*DIRECTIONS*.
Copy out the data below, starting with the line that contains "Task: Click the center screw on the top plate" and going on through the line that contains "Action: (x=227, y=101)", keeping every line unchanged and leaving the pictures out of your answer.

*RECORDS PROVIDED*.
* * * *

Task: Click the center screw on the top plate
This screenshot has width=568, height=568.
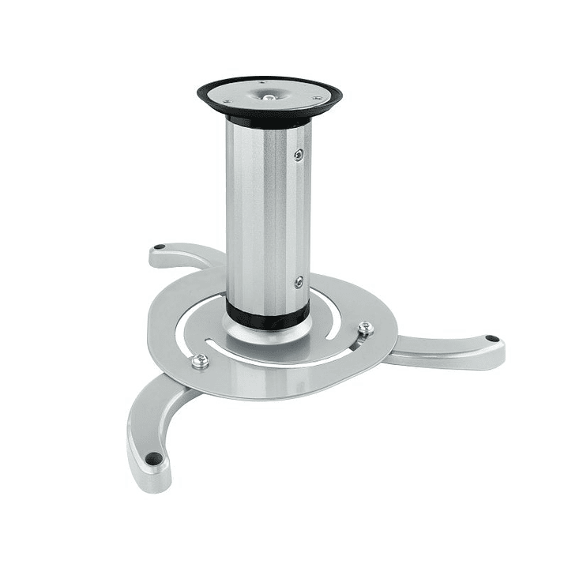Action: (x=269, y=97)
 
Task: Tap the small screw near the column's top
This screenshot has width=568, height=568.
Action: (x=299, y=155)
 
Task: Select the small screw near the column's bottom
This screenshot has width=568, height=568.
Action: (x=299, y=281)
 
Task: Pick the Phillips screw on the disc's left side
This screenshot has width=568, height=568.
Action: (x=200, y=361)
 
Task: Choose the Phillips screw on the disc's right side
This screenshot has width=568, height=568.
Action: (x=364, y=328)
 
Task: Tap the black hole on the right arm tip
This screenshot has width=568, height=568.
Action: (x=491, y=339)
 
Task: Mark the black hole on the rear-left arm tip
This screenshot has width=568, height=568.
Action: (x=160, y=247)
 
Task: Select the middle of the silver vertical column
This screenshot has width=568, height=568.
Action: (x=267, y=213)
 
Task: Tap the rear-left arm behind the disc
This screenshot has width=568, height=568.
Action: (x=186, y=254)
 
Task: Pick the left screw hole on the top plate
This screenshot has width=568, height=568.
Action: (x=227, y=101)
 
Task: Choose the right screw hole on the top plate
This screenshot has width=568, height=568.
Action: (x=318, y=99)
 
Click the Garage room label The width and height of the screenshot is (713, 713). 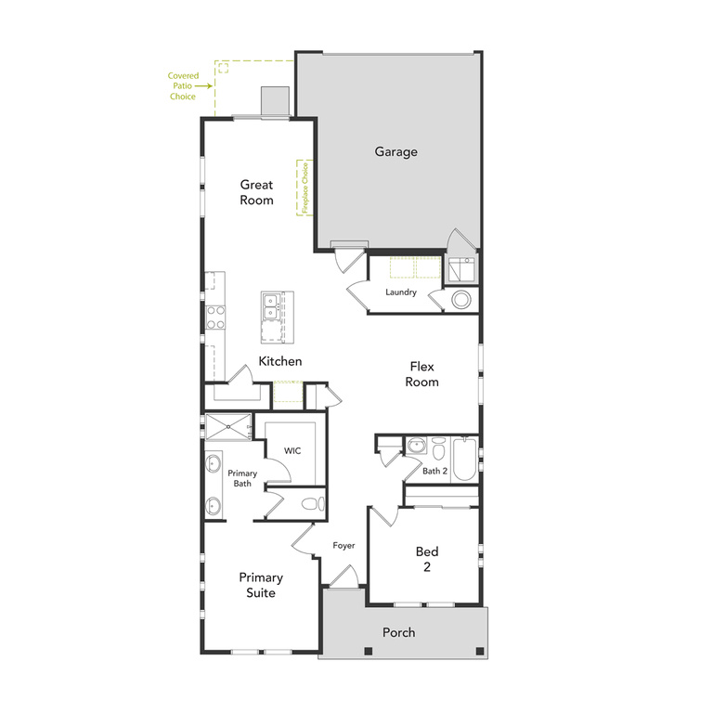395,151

* * * *

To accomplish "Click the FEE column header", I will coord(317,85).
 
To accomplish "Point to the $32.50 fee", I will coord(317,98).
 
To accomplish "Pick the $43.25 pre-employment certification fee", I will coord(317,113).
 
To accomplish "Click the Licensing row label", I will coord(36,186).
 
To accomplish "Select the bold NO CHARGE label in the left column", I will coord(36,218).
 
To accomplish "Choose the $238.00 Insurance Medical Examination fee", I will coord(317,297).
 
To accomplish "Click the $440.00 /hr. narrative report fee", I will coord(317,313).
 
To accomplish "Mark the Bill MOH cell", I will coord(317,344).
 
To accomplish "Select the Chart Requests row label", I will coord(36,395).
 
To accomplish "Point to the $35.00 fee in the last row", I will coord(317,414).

* * * *

*PROBLEM SOLUTION*.
Task: Click the center screw on the top plate
This screenshot has width=568, height=568.
Action: (x=269, y=97)
 
Task: Tap the small screw near the column's top
This screenshot has width=568, height=568.
Action: (x=299, y=155)
 
Task: Select the small screw near the column's bottom
This screenshot has width=568, height=568.
Action: (x=299, y=281)
 
Task: Pick the Phillips screw on the disc's left side
This screenshot has width=568, height=568.
Action: (x=200, y=361)
 
Task: Choose the Phillips screw on the disc's right side
This screenshot has width=568, height=568.
Action: (x=364, y=328)
 
Task: Tap the black hole on the right arm tip
This screenshot has width=568, height=568.
Action: (x=491, y=339)
 
Task: Mark the black hole on the rear-left arm tip
This screenshot has width=568, height=568.
Action: (x=160, y=247)
 
Task: Select the middle of the silver vertical column
This screenshot has width=568, height=568.
Action: (x=267, y=213)
 
Task: Tap the rear-left arm behind the disc
This screenshot has width=568, height=568.
Action: (x=186, y=254)
 
Task: Pick the left screw hole on the top plate
This screenshot has width=568, height=568.
Action: (x=227, y=101)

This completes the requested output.